EXERCISE DESCRIPTION:
How do the records below read from their first line through the line containing "Montanha do Pico (78, 1325)"? Write those lines out exactly.

DATA SUPPLIED:
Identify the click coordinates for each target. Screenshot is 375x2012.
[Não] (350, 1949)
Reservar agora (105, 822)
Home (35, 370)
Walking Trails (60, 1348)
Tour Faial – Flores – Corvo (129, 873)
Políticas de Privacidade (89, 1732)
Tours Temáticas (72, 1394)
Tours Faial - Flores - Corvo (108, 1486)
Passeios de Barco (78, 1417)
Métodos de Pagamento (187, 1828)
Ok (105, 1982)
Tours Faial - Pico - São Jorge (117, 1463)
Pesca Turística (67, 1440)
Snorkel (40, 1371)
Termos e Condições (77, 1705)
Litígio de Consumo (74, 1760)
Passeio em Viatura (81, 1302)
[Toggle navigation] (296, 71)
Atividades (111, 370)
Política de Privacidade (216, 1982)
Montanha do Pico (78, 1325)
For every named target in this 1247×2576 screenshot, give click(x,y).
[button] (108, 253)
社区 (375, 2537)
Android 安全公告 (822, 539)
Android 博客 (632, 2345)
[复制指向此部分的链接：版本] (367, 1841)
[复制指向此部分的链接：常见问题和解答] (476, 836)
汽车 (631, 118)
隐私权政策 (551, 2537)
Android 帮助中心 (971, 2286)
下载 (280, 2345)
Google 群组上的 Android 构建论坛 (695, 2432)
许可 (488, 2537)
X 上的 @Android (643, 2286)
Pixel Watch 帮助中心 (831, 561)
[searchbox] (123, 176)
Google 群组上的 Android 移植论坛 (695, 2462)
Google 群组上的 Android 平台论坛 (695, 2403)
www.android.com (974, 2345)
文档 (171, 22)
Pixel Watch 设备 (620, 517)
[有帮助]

ANSWER TO THE PROBLEM:
Identify the click coordinates for each target. Screenshot is 375x2012.
[Não] (350, 1949)
Reservar agora (105, 822)
Home (35, 370)
Walking Trails (60, 1348)
Tour Faial – Flores – Corvo (129, 873)
Políticas de Privacidade (89, 1732)
Tours Temáticas (72, 1394)
Tours Faial - Flores - Corvo (108, 1486)
Passeios de Barco (78, 1417)
Métodos de Pagamento (187, 1828)
Ok (105, 1982)
Tours Faial - Pico - São Jorge (117, 1463)
Pesca Turística (67, 1440)
Snorkel (40, 1371)
Termos e Condições (77, 1705)
Litígio de Consumo (74, 1760)
Passeio em Viatura (81, 1302)
[Toggle navigation] (296, 71)
Atividades (111, 370)
Política de Privacidade (216, 1982)
Montanha do Pico (78, 1325)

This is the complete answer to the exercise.